# [Activity]
Please set down the records below exactly as they appear.

-- Data under study follows --

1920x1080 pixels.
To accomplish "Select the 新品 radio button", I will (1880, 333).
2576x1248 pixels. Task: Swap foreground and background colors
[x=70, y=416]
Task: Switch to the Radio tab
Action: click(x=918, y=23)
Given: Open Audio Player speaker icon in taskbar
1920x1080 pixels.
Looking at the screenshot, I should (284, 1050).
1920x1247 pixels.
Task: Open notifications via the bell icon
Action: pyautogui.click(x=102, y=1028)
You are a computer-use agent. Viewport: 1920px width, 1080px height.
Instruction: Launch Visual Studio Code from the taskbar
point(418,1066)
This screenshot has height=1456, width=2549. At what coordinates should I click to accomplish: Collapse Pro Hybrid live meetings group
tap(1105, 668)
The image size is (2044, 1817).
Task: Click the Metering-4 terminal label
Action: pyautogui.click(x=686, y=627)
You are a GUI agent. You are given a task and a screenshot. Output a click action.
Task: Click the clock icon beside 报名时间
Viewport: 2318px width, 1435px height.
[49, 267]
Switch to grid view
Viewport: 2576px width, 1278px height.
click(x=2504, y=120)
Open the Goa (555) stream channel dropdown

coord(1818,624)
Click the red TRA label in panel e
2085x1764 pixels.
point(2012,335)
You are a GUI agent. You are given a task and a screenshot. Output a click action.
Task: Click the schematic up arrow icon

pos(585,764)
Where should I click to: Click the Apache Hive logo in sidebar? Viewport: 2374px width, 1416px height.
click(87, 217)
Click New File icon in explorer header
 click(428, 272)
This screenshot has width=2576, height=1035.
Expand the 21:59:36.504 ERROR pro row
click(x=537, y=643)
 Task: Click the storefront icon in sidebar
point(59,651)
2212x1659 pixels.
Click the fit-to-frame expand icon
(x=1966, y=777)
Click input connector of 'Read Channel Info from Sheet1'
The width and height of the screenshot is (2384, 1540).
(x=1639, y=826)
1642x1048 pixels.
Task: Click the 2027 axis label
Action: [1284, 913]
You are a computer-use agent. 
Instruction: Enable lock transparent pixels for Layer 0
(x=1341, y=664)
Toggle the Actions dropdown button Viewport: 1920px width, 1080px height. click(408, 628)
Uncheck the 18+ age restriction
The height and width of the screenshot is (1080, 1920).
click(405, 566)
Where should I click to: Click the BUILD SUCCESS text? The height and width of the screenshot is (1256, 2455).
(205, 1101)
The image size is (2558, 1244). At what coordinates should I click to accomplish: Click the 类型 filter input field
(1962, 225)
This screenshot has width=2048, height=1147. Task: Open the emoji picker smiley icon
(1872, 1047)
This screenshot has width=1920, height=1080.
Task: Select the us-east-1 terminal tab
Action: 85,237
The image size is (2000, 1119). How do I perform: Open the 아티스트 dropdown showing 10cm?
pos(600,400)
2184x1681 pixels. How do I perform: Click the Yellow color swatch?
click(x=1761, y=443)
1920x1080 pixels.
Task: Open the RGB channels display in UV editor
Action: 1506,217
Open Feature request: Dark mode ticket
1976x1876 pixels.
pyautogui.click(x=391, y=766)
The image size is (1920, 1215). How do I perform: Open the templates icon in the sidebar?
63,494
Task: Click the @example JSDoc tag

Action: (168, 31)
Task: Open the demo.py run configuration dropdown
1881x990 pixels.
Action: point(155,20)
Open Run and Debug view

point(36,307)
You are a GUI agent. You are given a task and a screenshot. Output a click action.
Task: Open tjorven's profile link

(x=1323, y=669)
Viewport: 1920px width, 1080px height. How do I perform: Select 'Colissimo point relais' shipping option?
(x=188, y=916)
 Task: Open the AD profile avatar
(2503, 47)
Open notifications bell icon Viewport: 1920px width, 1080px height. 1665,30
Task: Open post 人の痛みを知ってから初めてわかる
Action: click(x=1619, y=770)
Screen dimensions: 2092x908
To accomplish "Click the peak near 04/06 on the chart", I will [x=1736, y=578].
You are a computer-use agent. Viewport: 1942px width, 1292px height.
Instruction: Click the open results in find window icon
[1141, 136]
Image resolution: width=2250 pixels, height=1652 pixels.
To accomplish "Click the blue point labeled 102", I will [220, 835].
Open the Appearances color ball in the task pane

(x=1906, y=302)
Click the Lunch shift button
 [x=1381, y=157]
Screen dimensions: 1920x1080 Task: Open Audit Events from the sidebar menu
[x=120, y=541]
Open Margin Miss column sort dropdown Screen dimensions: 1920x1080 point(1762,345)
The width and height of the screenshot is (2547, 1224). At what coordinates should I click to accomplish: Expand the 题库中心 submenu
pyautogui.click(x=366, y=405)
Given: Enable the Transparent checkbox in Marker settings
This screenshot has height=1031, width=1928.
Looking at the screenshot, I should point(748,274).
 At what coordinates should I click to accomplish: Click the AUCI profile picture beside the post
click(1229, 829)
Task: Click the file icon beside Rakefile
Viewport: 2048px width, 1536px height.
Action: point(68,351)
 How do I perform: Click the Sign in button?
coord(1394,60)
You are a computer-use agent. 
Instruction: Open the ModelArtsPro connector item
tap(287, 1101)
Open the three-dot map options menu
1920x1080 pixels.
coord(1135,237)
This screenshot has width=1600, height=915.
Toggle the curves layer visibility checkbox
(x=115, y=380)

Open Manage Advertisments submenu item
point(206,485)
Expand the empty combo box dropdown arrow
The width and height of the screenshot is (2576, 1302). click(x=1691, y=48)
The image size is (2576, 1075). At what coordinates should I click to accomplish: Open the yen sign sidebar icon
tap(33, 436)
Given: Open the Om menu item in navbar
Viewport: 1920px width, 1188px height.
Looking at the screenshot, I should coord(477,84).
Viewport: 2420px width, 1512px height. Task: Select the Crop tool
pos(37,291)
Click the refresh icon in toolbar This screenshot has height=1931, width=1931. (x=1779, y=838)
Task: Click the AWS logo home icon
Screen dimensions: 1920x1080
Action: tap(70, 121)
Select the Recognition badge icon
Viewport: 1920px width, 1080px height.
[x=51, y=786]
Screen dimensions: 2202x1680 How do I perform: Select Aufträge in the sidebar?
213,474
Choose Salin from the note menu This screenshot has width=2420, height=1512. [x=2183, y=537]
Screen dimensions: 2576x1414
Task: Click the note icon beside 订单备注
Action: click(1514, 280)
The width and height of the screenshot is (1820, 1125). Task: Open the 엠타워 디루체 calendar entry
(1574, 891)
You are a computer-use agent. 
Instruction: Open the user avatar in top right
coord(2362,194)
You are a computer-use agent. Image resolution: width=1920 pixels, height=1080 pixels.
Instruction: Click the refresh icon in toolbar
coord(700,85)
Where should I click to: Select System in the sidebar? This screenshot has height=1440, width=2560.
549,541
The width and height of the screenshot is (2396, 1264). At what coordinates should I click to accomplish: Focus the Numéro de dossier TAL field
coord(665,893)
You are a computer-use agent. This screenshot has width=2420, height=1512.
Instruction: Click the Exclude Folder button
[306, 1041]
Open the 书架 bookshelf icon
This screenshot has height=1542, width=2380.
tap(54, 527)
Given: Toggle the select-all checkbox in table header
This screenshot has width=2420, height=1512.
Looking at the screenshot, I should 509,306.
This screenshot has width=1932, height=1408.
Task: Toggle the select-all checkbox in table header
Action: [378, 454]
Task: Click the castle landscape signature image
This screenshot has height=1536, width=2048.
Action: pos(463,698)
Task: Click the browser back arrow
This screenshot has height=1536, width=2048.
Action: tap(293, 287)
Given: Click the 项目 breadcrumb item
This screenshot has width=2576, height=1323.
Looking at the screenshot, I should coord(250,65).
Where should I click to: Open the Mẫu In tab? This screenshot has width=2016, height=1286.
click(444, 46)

-- Data under study concluded --

# [Expected answer]
1920x1080 pixels.
To accomplish "Select the 新品 radio button", I will (1880, 333).
2576x1248 pixels. Task: Swap foreground and background colors
[x=70, y=416]
Task: Switch to the Radio tab
Action: click(x=918, y=23)
Given: Open Audio Player speaker icon in taskbar
1920x1080 pixels.
Looking at the screenshot, I should (284, 1050).
1920x1247 pixels.
Task: Open notifications via the bell icon
Action: pyautogui.click(x=102, y=1028)
You are a computer-use agent. Viewport: 1920px width, 1080px height.
Instruction: Launch Visual Studio Code from the taskbar
point(418,1066)
This screenshot has height=1456, width=2549. At what coordinates should I click to accomplish: Collapse Pro Hybrid live meetings group
tap(1105, 668)
The image size is (2044, 1817).
Task: Click the Metering-4 terminal label
Action: pyautogui.click(x=686, y=627)
You are a GUI agent. You are given a task and a screenshot. Output a click action.
Task: Click the clock icon beside 报名时间
Viewport: 2318px width, 1435px height.
[49, 267]
Switch to grid view
Viewport: 2576px width, 1278px height.
click(x=2504, y=120)
Open the Goa (555) stream channel dropdown

coord(1818,624)
Click the red TRA label in panel e
2085x1764 pixels.
point(2012,335)
You are a GUI agent. You are given a task and a screenshot. Output a click action.
Task: Click the schematic up arrow icon

pos(585,764)
Where should I click to: Click the Apache Hive logo in sidebar? Viewport: 2374px width, 1416px height.
click(87, 217)
Click New File icon in explorer header
 click(428, 272)
This screenshot has width=2576, height=1035.
Expand the 21:59:36.504 ERROR pro row
click(x=537, y=643)
 Task: Click the storefront icon in sidebar
point(59,651)
2212x1659 pixels.
Click the fit-to-frame expand icon
(x=1966, y=777)
Click input connector of 'Read Channel Info from Sheet1'
The width and height of the screenshot is (2384, 1540).
(x=1639, y=826)
1642x1048 pixels.
Task: Click the 2027 axis label
Action: [1284, 913]
You are a computer-use agent. 
Instruction: Enable lock transparent pixels for Layer 0
(x=1341, y=664)
Toggle the Actions dropdown button Viewport: 1920px width, 1080px height. click(408, 628)
Uncheck the 18+ age restriction
The height and width of the screenshot is (1080, 1920).
click(405, 566)
Where should I click to: Click the BUILD SUCCESS text? The height and width of the screenshot is (1256, 2455).
(205, 1101)
The image size is (2558, 1244). At what coordinates should I click to accomplish: Click the 类型 filter input field
(1962, 225)
This screenshot has width=2048, height=1147. Task: Open the emoji picker smiley icon
(1872, 1047)
This screenshot has width=1920, height=1080.
Task: Select the us-east-1 terminal tab
Action: 85,237
The image size is (2000, 1119). How do I perform: Open the 아티스트 dropdown showing 10cm?
pos(600,400)
2184x1681 pixels. How do I perform: Click the Yellow color swatch?
click(x=1761, y=443)
1920x1080 pixels.
Task: Open the RGB channels display in UV editor
Action: 1506,217
Open Feature request: Dark mode ticket
1976x1876 pixels.
pyautogui.click(x=391, y=766)
The image size is (1920, 1215). How do I perform: Open the templates icon in the sidebar?
63,494
Task: Click the @example JSDoc tag

Action: (168, 31)
Task: Open the demo.py run configuration dropdown
1881x990 pixels.
Action: point(155,20)
Open Run and Debug view

point(36,307)
You are a GUI agent. You are given a task and a screenshot. Output a click action.
Task: Open tjorven's profile link

(x=1323, y=669)
Viewport: 1920px width, 1080px height. How do I perform: Select 'Colissimo point relais' shipping option?
(x=188, y=916)
 Task: Open the AD profile avatar
(2503, 47)
Open notifications bell icon Viewport: 1920px width, 1080px height. 1665,30
Task: Open post 人の痛みを知ってから初めてわかる
Action: click(x=1619, y=770)
Screen dimensions: 2092x908
To accomplish "Click the peak near 04/06 on the chart", I will [x=1736, y=578].
You are a computer-use agent. Viewport: 1942px width, 1292px height.
Instruction: Click the open results in find window icon
[1141, 136]
Image resolution: width=2250 pixels, height=1652 pixels.
To accomplish "Click the blue point labeled 102", I will [220, 835].
Open the Appearances color ball in the task pane

(x=1906, y=302)
Click the Lunch shift button
 [x=1381, y=157]
Screen dimensions: 1920x1080 Task: Open Audit Events from the sidebar menu
[x=120, y=541]
Open Margin Miss column sort dropdown Screen dimensions: 1920x1080 point(1762,345)
The width and height of the screenshot is (2547, 1224). At what coordinates should I click to accomplish: Expand the 题库中心 submenu
pyautogui.click(x=366, y=405)
Given: Enable the Transparent checkbox in Marker settings
This screenshot has height=1031, width=1928.
Looking at the screenshot, I should point(748,274).
 At what coordinates should I click to accomplish: Click the AUCI profile picture beside the post
click(1229, 829)
Task: Click the file icon beside Rakefile
Viewport: 2048px width, 1536px height.
Action: point(68,351)
 How do I perform: Click the Sign in button?
coord(1394,60)
You are a computer-use agent. 
Instruction: Open the ModelArtsPro connector item
tap(287, 1101)
Open the three-dot map options menu
1920x1080 pixels.
coord(1135,237)
This screenshot has width=1600, height=915.
Toggle the curves layer visibility checkbox
(x=115, y=380)

Open Manage Advertisments submenu item
point(206,485)
Expand the empty combo box dropdown arrow
The width and height of the screenshot is (2576, 1302). click(x=1691, y=48)
The image size is (2576, 1075). At what coordinates should I click to accomplish: Open the yen sign sidebar icon
tap(33, 436)
Given: Open the Om menu item in navbar
Viewport: 1920px width, 1188px height.
Looking at the screenshot, I should coord(477,84).
Viewport: 2420px width, 1512px height. Task: Select the Crop tool
pos(37,291)
Click the refresh icon in toolbar This screenshot has height=1931, width=1931. (x=1779, y=838)
Task: Click the AWS logo home icon
Screen dimensions: 1920x1080
Action: tap(70, 121)
Select the Recognition badge icon
Viewport: 1920px width, 1080px height.
[x=51, y=786]
Screen dimensions: 2202x1680 How do I perform: Select Aufträge in the sidebar?
213,474
Choose Salin from the note menu This screenshot has width=2420, height=1512. [x=2183, y=537]
Screen dimensions: 2576x1414
Task: Click the note icon beside 订单备注
Action: click(1514, 280)
The width and height of the screenshot is (1820, 1125). Task: Open the 엠타워 디루체 calendar entry
(1574, 891)
You are a computer-use agent. 
Instruction: Open the user avatar in top right
coord(2362,194)
You are a computer-use agent. Image resolution: width=1920 pixels, height=1080 pixels.
Instruction: Click the refresh icon in toolbar
coord(700,85)
Where should I click to: Select System in the sidebar? This screenshot has height=1440, width=2560.
549,541
The width and height of the screenshot is (2396, 1264). At what coordinates should I click to accomplish: Focus the Numéro de dossier TAL field
coord(665,893)
You are a computer-use agent. This screenshot has width=2420, height=1512.
Instruction: Click the Exclude Folder button
[306, 1041]
Open the 书架 bookshelf icon
This screenshot has height=1542, width=2380.
tap(54, 527)
Given: Toggle the select-all checkbox in table header
This screenshot has width=2420, height=1512.
Looking at the screenshot, I should 509,306.
This screenshot has width=1932, height=1408.
Task: Toggle the select-all checkbox in table header
Action: [378, 454]
Task: Click the castle landscape signature image
This screenshot has height=1536, width=2048.
Action: pos(463,698)
Task: Click the browser back arrow
This screenshot has height=1536, width=2048.
Action: tap(293, 287)
Given: Click the 项目 breadcrumb item
This screenshot has width=2576, height=1323.
Looking at the screenshot, I should coord(250,65).
Where should I click to: Open the Mẫu In tab? This screenshot has width=2016, height=1286.
click(444, 46)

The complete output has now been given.